The 8th SS Cavalry Division "Florian Geyer" was a German Waffen-SS cavalry division during World War II. It was formed in 1942 from a cadre of the SS Cavalry Brigade which was involved in the Bandenbekämpfung ("bandit-fighting") operations behind the front line and was responsible for the killing of tens of thousands of the civilian population. It continued "pacification" operations in the occupied Soviet Union, leading to further atrocities.

Formation

The training and replacement battalion of the division was involved in suppressing the 1943 Warsaw Ghetto Uprising.
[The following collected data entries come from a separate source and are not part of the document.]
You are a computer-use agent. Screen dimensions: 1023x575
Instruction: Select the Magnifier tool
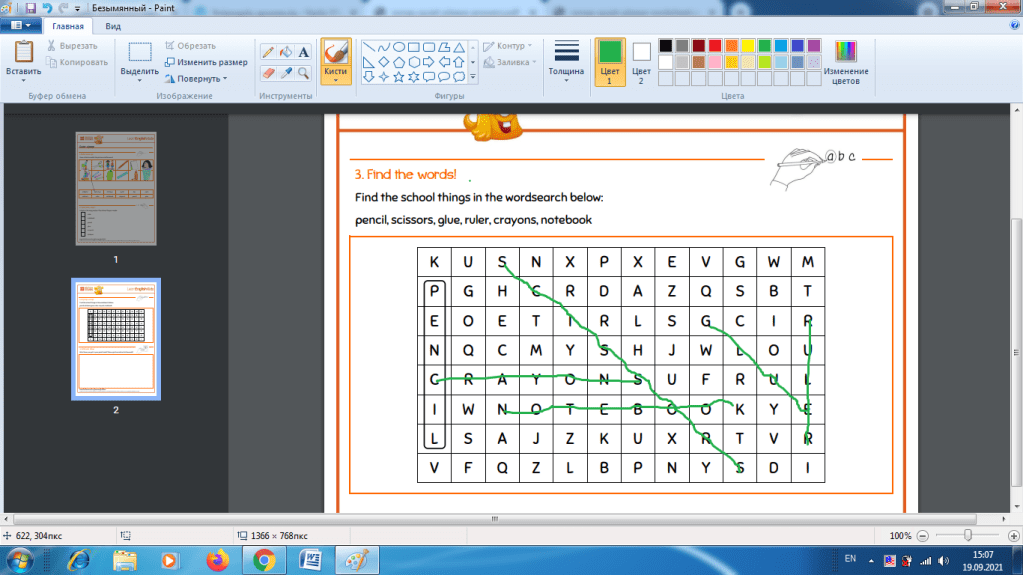coord(303,73)
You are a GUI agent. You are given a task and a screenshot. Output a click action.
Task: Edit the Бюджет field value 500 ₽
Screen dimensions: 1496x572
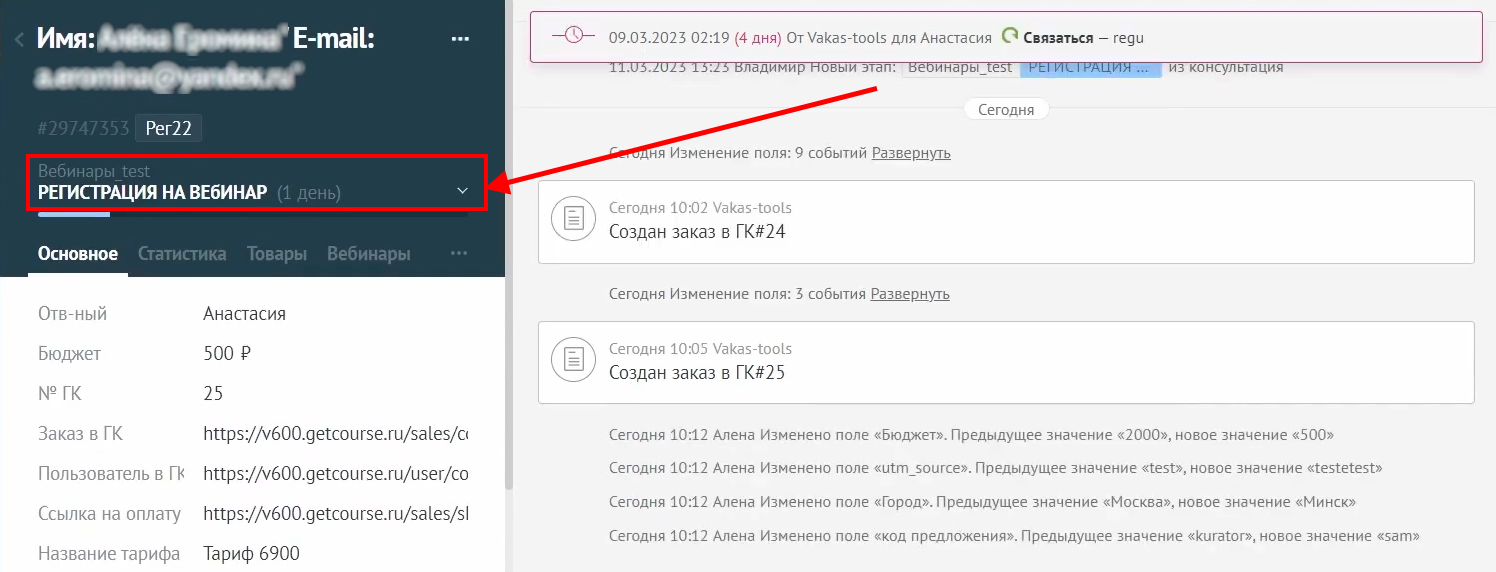(226, 354)
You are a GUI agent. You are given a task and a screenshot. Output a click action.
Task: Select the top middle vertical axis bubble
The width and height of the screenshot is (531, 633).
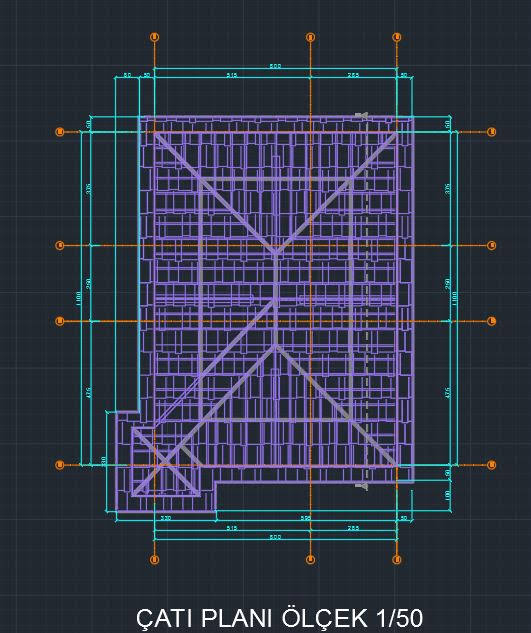pyautogui.click(x=310, y=37)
In March 1944, it was named after Florian Geyer (1490–1525), the Franconian nobleman who led the Black Company during the German Peasants' War. Veterans from the division formed the core of the 22nd SS Volunteer Cavalry Division Maria Theresia, following the latter's creation on 29April 1944.

Operational history

The newly created division was soon sent back to the Eastern Front and was stationed in the Rzhev and Orel sectors in central Russia until the spring of 1943, in the Army Group Centre Rear Area. As the Ninth Army planned the evacuation from the Rzhev salient in Operation Büffel in March 1943, the division took part in large-scale Bandenbekämpfung ("bandit-fighting") actions in the weeks before the operation, alongside elements of four Wehrmacht divisions and other SS and police units. An estimated 3,000 Russians were killed, the great majority of whom were unarmed: only 277 rifles, 41 pistols, 61 machine guns and 17 mortars were recovered. As part of the withdrawal, Ninth Army's commander Walter Model personally ordered the deportation of all male civilians, wells poisoned, and at least two dozen villages razed in a scorched earth policy to hinder the Red Army's follow up in the area.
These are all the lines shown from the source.